§ **DATA TO PROCESS**

____________________

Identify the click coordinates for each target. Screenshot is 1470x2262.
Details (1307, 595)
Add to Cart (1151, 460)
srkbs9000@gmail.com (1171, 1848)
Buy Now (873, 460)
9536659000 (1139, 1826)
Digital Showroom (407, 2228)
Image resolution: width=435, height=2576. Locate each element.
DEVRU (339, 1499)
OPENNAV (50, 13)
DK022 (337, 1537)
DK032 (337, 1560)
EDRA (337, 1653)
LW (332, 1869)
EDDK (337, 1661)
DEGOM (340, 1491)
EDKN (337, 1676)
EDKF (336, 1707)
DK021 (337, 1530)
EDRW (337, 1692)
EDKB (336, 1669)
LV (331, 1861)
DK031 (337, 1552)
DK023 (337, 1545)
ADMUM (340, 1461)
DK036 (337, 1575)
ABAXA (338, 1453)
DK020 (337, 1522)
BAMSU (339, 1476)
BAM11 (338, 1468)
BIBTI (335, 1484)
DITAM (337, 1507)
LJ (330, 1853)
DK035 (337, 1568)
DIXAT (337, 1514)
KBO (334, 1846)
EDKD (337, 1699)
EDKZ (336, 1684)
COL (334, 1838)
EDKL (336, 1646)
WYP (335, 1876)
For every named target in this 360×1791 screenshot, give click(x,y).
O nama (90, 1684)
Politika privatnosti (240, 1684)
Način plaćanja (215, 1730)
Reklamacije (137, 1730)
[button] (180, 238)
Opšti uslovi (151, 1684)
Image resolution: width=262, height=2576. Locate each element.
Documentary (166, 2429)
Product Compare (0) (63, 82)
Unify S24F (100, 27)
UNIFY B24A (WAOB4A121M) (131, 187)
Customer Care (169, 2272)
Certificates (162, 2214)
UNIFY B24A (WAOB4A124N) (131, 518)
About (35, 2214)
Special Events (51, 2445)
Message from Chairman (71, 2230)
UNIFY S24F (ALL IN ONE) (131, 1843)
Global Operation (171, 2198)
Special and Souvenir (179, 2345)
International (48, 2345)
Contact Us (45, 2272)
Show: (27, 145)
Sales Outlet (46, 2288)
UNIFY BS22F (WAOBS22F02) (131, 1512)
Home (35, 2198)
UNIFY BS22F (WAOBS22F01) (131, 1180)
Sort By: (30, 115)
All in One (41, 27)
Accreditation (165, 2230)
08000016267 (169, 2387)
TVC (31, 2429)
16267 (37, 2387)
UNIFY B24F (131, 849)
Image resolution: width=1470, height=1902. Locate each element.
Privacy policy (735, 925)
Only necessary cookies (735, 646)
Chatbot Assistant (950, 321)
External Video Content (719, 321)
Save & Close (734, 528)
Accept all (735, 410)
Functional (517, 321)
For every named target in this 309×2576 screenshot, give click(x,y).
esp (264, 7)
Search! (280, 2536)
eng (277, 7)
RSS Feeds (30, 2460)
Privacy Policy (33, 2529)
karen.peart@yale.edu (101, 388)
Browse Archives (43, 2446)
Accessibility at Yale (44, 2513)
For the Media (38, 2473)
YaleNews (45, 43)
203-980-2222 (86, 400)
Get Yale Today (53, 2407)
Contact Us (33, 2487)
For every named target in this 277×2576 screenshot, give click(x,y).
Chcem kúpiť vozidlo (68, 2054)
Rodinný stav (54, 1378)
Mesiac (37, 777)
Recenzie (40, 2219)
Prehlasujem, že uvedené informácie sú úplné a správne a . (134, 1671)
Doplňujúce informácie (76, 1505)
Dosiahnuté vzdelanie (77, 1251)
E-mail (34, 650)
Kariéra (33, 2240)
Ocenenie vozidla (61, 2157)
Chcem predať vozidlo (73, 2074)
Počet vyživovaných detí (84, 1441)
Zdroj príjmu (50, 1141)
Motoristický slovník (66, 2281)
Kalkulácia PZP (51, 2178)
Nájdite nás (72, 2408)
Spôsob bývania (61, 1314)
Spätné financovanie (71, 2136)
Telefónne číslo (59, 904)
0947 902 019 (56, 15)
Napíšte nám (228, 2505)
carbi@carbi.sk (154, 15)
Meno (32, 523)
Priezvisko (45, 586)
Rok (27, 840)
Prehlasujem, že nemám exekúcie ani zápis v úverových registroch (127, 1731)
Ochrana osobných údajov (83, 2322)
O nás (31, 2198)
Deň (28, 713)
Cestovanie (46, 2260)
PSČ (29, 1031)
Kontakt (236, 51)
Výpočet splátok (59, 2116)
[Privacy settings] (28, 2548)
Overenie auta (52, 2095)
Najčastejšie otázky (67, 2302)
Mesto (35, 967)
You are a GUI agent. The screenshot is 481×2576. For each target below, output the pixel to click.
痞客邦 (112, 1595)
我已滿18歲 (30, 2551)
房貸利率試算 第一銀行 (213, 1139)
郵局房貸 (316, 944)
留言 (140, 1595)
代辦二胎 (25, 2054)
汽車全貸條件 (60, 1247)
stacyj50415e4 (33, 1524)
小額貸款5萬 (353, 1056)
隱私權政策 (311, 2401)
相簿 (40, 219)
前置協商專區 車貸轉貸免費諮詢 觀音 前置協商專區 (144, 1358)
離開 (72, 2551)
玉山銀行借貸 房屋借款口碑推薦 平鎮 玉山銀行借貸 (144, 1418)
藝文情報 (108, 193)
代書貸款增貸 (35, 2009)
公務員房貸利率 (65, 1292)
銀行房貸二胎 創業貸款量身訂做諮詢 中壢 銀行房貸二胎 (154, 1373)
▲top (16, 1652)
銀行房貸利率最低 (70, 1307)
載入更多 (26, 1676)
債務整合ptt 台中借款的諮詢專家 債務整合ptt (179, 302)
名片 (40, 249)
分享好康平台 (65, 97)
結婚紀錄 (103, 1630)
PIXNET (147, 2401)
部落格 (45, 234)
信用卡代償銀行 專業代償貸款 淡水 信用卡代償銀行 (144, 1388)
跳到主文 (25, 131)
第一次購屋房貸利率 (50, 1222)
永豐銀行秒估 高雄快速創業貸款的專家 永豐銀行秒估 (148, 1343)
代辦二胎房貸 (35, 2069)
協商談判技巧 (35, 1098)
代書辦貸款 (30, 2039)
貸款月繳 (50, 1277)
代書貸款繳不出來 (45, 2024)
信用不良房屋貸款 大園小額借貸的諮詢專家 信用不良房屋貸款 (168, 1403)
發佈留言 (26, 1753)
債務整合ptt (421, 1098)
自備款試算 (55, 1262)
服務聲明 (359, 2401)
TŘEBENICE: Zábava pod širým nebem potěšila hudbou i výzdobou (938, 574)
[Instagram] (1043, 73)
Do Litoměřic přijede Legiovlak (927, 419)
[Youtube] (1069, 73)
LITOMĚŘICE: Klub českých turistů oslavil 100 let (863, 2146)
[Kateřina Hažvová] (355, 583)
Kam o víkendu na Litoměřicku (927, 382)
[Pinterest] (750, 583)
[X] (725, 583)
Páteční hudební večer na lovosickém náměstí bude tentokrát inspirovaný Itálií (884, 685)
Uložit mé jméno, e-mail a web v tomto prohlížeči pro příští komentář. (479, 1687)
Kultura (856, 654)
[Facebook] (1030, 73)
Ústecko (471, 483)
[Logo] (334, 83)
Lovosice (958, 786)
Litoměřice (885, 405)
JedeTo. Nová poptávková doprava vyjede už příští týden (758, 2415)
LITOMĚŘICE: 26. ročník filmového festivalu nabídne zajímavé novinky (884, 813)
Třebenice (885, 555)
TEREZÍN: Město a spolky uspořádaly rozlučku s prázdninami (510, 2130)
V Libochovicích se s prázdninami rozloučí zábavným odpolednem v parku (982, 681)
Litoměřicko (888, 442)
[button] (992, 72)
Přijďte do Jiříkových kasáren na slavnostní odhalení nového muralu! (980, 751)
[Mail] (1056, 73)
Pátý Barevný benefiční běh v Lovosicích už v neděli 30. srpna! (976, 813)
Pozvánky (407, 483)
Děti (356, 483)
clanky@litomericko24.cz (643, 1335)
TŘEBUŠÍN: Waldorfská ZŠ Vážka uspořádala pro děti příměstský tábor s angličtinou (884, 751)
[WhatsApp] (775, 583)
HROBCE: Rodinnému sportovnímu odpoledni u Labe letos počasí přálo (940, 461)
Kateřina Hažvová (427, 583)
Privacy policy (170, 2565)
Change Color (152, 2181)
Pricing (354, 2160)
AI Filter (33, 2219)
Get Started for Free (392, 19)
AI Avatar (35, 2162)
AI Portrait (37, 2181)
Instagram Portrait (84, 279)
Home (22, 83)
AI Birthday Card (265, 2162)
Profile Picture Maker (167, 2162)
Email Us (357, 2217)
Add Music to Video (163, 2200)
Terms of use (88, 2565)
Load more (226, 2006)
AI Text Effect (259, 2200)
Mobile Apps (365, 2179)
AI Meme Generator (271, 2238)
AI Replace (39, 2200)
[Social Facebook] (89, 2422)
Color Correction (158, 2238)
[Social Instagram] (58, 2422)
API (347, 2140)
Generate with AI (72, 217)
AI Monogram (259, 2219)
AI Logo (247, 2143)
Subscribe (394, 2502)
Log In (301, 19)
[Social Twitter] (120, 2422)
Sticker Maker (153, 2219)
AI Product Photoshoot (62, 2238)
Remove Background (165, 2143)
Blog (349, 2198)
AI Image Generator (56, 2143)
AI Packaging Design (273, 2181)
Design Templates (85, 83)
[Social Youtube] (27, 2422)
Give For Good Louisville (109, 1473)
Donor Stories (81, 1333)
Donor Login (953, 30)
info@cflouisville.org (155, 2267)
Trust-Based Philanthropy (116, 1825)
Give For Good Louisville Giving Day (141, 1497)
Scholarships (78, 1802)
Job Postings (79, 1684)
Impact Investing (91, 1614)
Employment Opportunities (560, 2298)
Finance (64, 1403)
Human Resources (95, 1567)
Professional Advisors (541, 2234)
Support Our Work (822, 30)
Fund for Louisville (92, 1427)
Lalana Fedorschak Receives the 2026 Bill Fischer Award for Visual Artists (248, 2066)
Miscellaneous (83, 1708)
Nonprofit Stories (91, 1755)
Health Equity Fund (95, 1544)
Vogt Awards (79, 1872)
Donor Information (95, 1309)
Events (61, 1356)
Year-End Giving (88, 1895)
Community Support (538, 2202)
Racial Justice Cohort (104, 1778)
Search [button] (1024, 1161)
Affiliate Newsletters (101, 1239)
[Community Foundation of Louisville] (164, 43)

____________________

§ **TASK STATEMENT**
Whatever else the listing above holds, retype exactly only the lines from the one containing "Save & Close (734, 528)" to the one containing "Zdroj príjmu (50, 1141)", both ends kept.

§ **RESULT OF THIS TASK**
Save & Close (734, 528)
Accept all (735, 410)
Functional (517, 321)
For every named target in this 309×2576 screenshot, give click(x,y).
esp (264, 7)
Search! (280, 2536)
eng (277, 7)
RSS Feeds (30, 2460)
Privacy Policy (33, 2529)
karen.peart@yale.edu (101, 388)
Browse Archives (43, 2446)
Accessibility at Yale (44, 2513)
For the Media (38, 2473)
YaleNews (45, 43)
203-980-2222 (86, 400)
Get Yale Today (53, 2407)
Contact Us (33, 2487)
For every named target in this 277×2576 screenshot, give click(x,y).
Chcem kúpiť vozidlo (68, 2054)
Rodinný stav (54, 1378)
Mesiac (37, 777)
Recenzie (40, 2219)
Prehlasujem, že uvedené informácie sú úplné a správne a . (134, 1671)
Doplňujúce informácie (76, 1505)
Dosiahnuté vzdelanie (77, 1251)
E-mail (34, 650)
Kariéra (33, 2240)
Ocenenie vozidla (61, 2157)
Chcem predať vozidlo (73, 2074)
Počet vyživovaných detí (84, 1441)
Zdroj príjmu (50, 1141)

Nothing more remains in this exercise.